Work request:
Every entry that follows is to be duplicated exactly.

Excerpted data:

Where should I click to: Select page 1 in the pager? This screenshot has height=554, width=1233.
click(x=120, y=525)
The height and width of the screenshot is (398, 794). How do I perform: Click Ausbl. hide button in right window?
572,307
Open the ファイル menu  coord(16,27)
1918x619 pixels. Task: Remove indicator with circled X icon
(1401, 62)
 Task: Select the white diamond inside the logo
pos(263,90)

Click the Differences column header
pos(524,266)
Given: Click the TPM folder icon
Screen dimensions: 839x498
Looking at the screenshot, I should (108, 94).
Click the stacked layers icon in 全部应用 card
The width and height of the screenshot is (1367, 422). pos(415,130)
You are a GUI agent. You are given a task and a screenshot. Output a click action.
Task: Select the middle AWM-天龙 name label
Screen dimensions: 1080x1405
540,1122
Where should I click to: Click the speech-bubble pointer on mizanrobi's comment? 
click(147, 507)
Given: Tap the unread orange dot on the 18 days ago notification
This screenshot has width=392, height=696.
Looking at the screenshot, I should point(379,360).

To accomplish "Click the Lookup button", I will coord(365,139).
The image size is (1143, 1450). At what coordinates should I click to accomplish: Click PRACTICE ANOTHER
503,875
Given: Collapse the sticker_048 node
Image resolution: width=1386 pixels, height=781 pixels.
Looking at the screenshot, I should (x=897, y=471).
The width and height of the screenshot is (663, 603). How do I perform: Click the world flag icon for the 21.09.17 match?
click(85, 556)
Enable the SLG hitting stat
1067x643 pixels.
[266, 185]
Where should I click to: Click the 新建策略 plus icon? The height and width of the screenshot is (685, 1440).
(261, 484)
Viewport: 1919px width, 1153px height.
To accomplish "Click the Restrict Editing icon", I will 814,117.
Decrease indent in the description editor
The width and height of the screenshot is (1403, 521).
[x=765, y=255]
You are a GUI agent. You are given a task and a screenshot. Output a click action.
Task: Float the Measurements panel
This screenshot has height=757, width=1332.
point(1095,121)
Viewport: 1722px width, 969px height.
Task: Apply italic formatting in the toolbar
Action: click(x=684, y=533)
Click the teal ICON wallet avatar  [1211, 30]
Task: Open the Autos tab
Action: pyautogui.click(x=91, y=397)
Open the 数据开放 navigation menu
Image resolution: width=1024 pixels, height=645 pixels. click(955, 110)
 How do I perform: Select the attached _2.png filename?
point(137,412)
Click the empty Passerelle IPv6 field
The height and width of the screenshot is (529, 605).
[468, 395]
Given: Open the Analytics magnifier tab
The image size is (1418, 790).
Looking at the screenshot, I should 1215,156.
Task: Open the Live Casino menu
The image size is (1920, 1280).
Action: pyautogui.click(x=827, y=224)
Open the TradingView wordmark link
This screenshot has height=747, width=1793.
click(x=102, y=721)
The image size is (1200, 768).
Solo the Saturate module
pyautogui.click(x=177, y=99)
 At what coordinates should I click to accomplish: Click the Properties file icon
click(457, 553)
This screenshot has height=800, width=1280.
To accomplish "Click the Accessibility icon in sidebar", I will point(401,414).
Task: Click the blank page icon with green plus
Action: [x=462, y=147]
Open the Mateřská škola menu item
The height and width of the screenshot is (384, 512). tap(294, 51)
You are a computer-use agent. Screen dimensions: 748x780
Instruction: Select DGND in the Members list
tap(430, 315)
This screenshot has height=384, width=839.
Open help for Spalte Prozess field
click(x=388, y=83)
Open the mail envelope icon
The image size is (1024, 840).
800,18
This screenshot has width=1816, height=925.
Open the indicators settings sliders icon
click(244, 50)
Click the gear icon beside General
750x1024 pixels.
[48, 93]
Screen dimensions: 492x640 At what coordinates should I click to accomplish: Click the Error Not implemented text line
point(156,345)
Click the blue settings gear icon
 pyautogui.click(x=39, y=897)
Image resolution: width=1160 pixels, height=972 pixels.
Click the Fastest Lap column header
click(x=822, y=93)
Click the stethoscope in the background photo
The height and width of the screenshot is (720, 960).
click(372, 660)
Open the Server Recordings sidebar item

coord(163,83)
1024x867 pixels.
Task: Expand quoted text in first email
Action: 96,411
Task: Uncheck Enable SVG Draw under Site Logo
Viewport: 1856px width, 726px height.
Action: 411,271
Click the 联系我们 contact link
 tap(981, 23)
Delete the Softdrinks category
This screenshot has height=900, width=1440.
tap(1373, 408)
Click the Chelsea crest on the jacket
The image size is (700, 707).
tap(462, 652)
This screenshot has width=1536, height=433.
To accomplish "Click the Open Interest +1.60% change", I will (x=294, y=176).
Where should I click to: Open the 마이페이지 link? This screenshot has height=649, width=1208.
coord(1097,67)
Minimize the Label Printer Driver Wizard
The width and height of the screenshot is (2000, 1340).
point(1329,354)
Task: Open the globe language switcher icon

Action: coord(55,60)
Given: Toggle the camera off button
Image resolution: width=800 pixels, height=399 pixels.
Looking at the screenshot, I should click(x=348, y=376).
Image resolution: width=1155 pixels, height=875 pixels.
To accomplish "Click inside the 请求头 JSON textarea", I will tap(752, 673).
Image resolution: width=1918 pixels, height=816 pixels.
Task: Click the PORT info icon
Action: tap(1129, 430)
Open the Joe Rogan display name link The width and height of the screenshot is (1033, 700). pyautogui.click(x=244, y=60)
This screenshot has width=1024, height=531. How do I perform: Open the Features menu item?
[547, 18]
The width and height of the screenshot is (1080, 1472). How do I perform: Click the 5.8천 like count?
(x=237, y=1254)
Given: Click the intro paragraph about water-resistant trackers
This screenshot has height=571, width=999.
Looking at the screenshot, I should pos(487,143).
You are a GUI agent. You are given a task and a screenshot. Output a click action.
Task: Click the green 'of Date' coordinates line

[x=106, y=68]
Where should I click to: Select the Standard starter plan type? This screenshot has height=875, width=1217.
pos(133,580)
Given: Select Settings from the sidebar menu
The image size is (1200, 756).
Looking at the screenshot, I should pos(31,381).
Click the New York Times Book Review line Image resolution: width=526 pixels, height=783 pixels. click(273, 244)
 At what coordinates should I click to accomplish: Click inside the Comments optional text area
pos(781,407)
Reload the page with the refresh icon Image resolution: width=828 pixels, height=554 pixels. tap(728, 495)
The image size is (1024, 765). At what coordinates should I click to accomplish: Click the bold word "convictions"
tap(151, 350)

Answer section:
Where should I click to: Select page 1 in the pager? This screenshot has height=554, width=1233.
click(x=120, y=525)
The height and width of the screenshot is (398, 794). How do I perform: Click Ausbl. hide button in right window?
572,307
Open the ファイル menu  coord(16,27)
1918x619 pixels. Task: Remove indicator with circled X icon
(1401, 62)
 Task: Select the white diamond inside the logo
pos(263,90)

Click the Differences column header
pos(524,266)
Given: Click the TPM folder icon
Screen dimensions: 839x498
Looking at the screenshot, I should (108, 94).
Click the stacked layers icon in 全部应用 card
The width and height of the screenshot is (1367, 422). pos(415,130)
You are a GUI agent. You are given a task and a screenshot. Output a click action.
Task: Select the middle AWM-天龙 name label
Screen dimensions: 1080x1405
540,1122
Where should I click to: Click the speech-bubble pointer on mizanrobi's comment? 
click(147, 507)
Given: Tap the unread orange dot on the 18 days ago notification
This screenshot has width=392, height=696.
Looking at the screenshot, I should point(379,360).

To accomplish "Click the Lookup button", I will coord(365,139).
The image size is (1143, 1450). At what coordinates should I click to accomplish: Click PRACTICE ANOTHER
503,875
Given: Collapse the sticker_048 node
Image resolution: width=1386 pixels, height=781 pixels.
Looking at the screenshot, I should (x=897, y=471).
The width and height of the screenshot is (663, 603). How do I perform: Click the world flag icon for the 21.09.17 match?
click(85, 556)
Enable the SLG hitting stat
1067x643 pixels.
[266, 185]
Where should I click to: Click the 新建策略 plus icon? The height and width of the screenshot is (685, 1440).
(261, 484)
Viewport: 1919px width, 1153px height.
To accomplish "Click the Restrict Editing icon", I will 814,117.
Decrease indent in the description editor
The width and height of the screenshot is (1403, 521).
[x=765, y=255]
You are a GUI agent. You are given a task and a screenshot. Output a click action.
Task: Float the Measurements panel
This screenshot has height=757, width=1332.
point(1095,121)
Viewport: 1722px width, 969px height.
Task: Apply italic formatting in the toolbar
Action: click(x=684, y=533)
Click the teal ICON wallet avatar  [1211, 30]
Task: Open the Autos tab
Action: pyautogui.click(x=91, y=397)
Open the 数据开放 navigation menu
Image resolution: width=1024 pixels, height=645 pixels. click(955, 110)
 How do I perform: Select the attached _2.png filename?
point(137,412)
Click the empty Passerelle IPv6 field
The height and width of the screenshot is (529, 605).
[468, 395]
Given: Open the Analytics magnifier tab
The image size is (1418, 790).
Looking at the screenshot, I should 1215,156.
Task: Open the Live Casino menu
The image size is (1920, 1280).
Action: pyautogui.click(x=827, y=224)
Open the TradingView wordmark link
This screenshot has height=747, width=1793.
click(x=102, y=721)
The image size is (1200, 768).
Solo the Saturate module
pyautogui.click(x=177, y=99)
 At what coordinates should I click to accomplish: Click the Properties file icon
click(457, 553)
This screenshot has height=800, width=1280.
To accomplish "Click the Accessibility icon in sidebar", I will point(401,414).
Task: Click the blank page icon with green plus
Action: [x=462, y=147]
Open the Mateřská škola menu item
The height and width of the screenshot is (384, 512). tap(294, 51)
You are a computer-use agent. Screen dimensions: 748x780
Instruction: Select DGND in the Members list
tap(430, 315)
This screenshot has height=384, width=839.
Open help for Spalte Prozess field
click(x=388, y=83)
Open the mail envelope icon
The image size is (1024, 840).
800,18
This screenshot has width=1816, height=925.
Open the indicators settings sliders icon
click(244, 50)
Click the gear icon beside General
750x1024 pixels.
[48, 93]
Screen dimensions: 492x640 At what coordinates should I click to accomplish: Click the Error Not implemented text line
point(156,345)
Click the blue settings gear icon
 pyautogui.click(x=39, y=897)
Image resolution: width=1160 pixels, height=972 pixels.
Click the Fastest Lap column header
click(x=822, y=93)
Click the stethoscope in the background photo
The height and width of the screenshot is (720, 960).
click(372, 660)
Open the Server Recordings sidebar item

coord(163,83)
1024x867 pixels.
Task: Expand quoted text in first email
Action: 96,411
Task: Uncheck Enable SVG Draw under Site Logo
Viewport: 1856px width, 726px height.
Action: 411,271
Click the 联系我们 contact link
 tap(981, 23)
Delete the Softdrinks category
This screenshot has height=900, width=1440.
tap(1373, 408)
Click the Chelsea crest on the jacket
The image size is (700, 707).
tap(462, 652)
This screenshot has width=1536, height=433.
To accomplish "Click the Open Interest +1.60% change", I will (x=294, y=176).
Where should I click to: Open the 마이페이지 link? This screenshot has height=649, width=1208.
coord(1097,67)
Minimize the Label Printer Driver Wizard
The width and height of the screenshot is (2000, 1340).
point(1329,354)
Task: Open the globe language switcher icon

Action: coord(55,60)
Given: Toggle the camera off button
Image resolution: width=800 pixels, height=399 pixels.
Looking at the screenshot, I should click(x=348, y=376).
Image resolution: width=1155 pixels, height=875 pixels.
To accomplish "Click inside the 请求头 JSON textarea", I will tap(752, 673).
Image resolution: width=1918 pixels, height=816 pixels.
Task: Click the PORT info icon
Action: tap(1129, 430)
Open the Joe Rogan display name link The width and height of the screenshot is (1033, 700). pyautogui.click(x=244, y=60)
This screenshot has width=1024, height=531. How do I perform: Open the Features menu item?
[547, 18]
The width and height of the screenshot is (1080, 1472). How do I perform: Click the 5.8천 like count?
(x=237, y=1254)
Given: Click the intro paragraph about water-resistant trackers
This screenshot has height=571, width=999.
Looking at the screenshot, I should pos(487,143).
You are a GUI agent. You are given a task and a screenshot. Output a click action.
Task: Click the green 'of Date' coordinates line

[x=106, y=68]
Where should I click to: Select the Standard starter plan type? This screenshot has height=875, width=1217.
pos(133,580)
Given: Select Settings from the sidebar menu
The image size is (1200, 756).
Looking at the screenshot, I should pos(31,381).
Click the New York Times Book Review line Image resolution: width=526 pixels, height=783 pixels. click(273, 244)
 At what coordinates should I click to accomplish: Click inside the Comments optional text area
pos(781,407)
Reload the page with the refresh icon Image resolution: width=828 pixels, height=554 pixels. tap(728, 495)
The image size is (1024, 765). At what coordinates should I click to accomplish: Click the bold word "convictions"
tap(151, 350)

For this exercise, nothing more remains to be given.